La situazione in Italia
In Italia il Rapporto evidenzia che le imprese sono per lo più di piccole dimensioni – se non micro – il 75,5% di tipo individuale, con un aumento delle società di capitale dal 9,6% al 16,9% in dieci anni e la concentrazione settoriale nel commercio e nell’edilizia – rispettivamente 32,9% e 23,5%. Fonte: Centro Studi Idos Il Rapporto suggerisce che l’Italia dovrebbe: – sostenere la strutturazione del sistema delle imprese immigrate; – rimuovere gli ostacoli che ne scoraggiano la nascita e la crescita; – sostenere potenziale di innovazione.

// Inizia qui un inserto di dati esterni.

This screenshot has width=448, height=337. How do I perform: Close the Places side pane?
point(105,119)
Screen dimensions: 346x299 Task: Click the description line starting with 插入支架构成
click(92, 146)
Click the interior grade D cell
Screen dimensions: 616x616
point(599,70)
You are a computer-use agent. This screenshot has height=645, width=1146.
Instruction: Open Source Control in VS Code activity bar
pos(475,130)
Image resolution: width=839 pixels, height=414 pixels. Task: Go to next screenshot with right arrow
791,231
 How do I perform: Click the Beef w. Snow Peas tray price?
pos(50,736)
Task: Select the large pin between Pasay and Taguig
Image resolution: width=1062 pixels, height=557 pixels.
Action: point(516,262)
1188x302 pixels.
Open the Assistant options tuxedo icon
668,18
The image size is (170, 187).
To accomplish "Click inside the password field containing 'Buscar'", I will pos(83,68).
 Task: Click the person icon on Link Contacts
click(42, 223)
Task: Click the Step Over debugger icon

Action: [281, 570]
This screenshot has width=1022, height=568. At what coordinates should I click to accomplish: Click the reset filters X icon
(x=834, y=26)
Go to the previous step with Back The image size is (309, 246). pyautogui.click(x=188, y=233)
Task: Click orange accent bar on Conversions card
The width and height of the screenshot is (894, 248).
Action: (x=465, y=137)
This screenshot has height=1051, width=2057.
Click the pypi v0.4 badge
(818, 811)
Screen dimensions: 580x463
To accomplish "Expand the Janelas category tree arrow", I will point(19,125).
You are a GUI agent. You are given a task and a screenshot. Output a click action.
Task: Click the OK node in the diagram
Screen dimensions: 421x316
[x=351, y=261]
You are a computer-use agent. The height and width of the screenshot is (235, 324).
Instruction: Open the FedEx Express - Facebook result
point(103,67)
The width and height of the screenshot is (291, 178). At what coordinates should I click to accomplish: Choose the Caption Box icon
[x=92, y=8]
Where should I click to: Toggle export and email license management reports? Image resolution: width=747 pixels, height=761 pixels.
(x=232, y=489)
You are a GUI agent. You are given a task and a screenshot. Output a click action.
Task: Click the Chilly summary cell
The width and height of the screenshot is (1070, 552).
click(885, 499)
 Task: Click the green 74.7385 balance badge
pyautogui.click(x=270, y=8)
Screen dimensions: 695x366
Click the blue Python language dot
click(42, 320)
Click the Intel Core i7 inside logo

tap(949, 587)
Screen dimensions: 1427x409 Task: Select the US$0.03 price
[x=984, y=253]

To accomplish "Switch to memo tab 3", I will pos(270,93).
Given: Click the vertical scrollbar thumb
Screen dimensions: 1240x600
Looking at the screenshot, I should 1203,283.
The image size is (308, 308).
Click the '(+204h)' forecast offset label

Con un aumento dell’1,8% rispetto all’anno precedente alla fine del 2022 sono registrate presso le Camere di Commercio 642.638 imprese “immigrate”, cioè riferibili ad attività indipendenti in cui il titolare, se si tratta di ditte individuali, o la maggioranza dei soci e degli amministratori, nel caso delle forme societarie, è nato fuori dai confini nazionali.
Imprese “immigrate”: politiche ancora inadeguate
Dalle analisi condotte, in quasi dieci anni, dal Rapporto Immigrazione e Imprenditoria emergono alcune indicazioni utili anche per riconsiderare le politiche attuali: – la prima riguarda l’opportunità di sostenere la strutturazione del sistema delle imprese immigrate per sfruttarne la vocazione transnazionale in grado di aprire l’economia italiana ai paesi di origine degli imprenditori; – la seconda indica la necessità di rimuovere gli ostacoli giuridici, burocratici, operativi e socioeconomici che scoraggiano la nascita e la crescita delle imprese straniere in Italia, supportando così la vivace spinta endogena dal basso, invece di cercare una improbabile immigrazione “selezionata” o “qualificata” che elevi la quota di imprenditori stranieri intenzionati ad investire in Italia; – la terza si concentra sul potenziale di innovazione presente nelle imprese immigrate, soprattutto quelle guidate da giovani, richiede il sostegno del sistema produttivo italiano, che invece ha un suo punto debole nella competitività sui mercati internazionali.